### PROBLEM TO SOLVE
Once you find the line with "You are a GUI" in the listing below, please repeat it and every later line exactly, through the last one, without pictures.

### DATASET EXCERPTS
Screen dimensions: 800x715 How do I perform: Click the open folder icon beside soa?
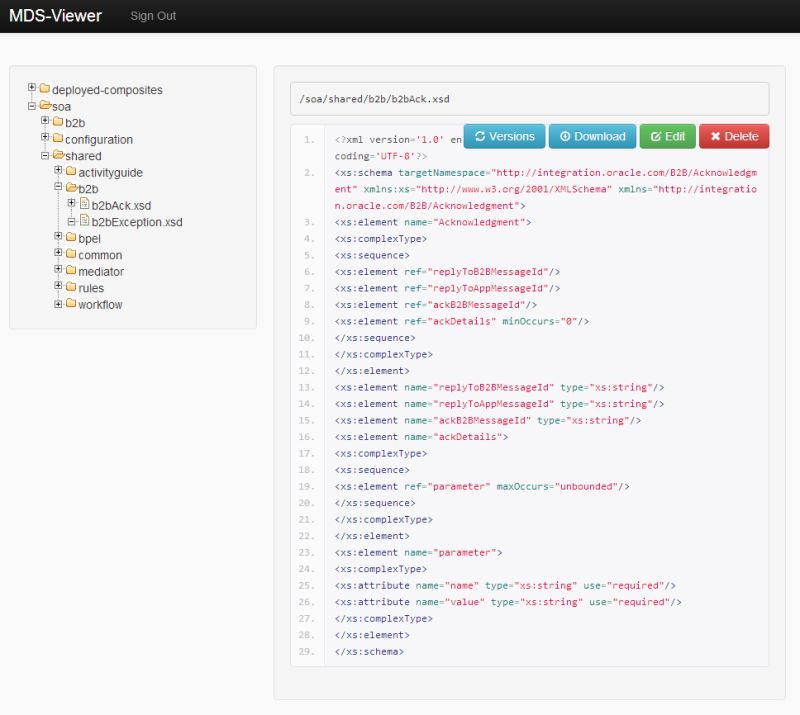coord(44,106)
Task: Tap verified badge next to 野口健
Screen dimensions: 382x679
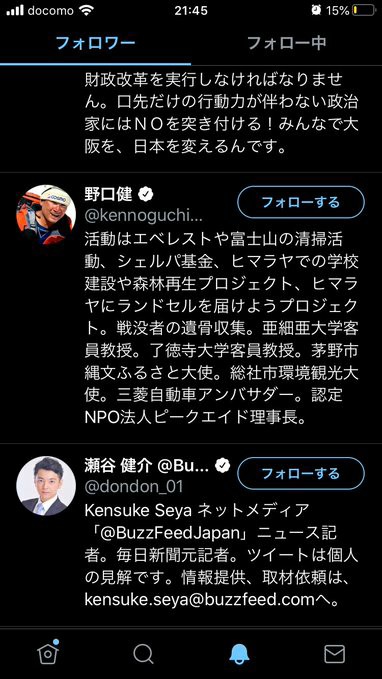Action: tap(146, 195)
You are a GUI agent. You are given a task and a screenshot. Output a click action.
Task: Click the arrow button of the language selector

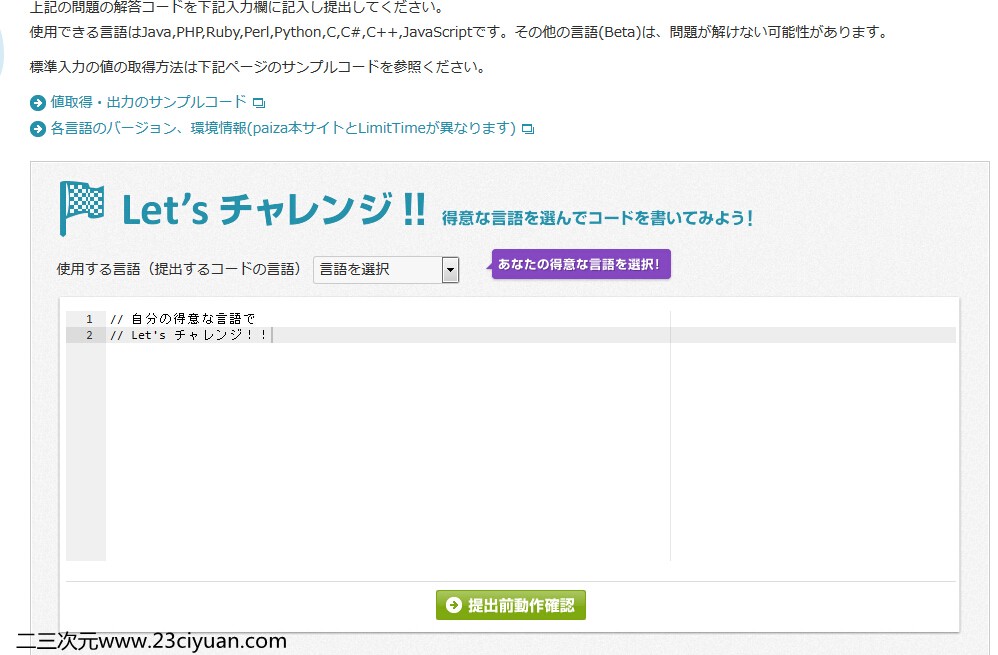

### OUTPUT OF THE EXERCISE
You are a GUI agent. You are given a task and a screenshot. Output a click action.
Task: Click the arrow button of the language selector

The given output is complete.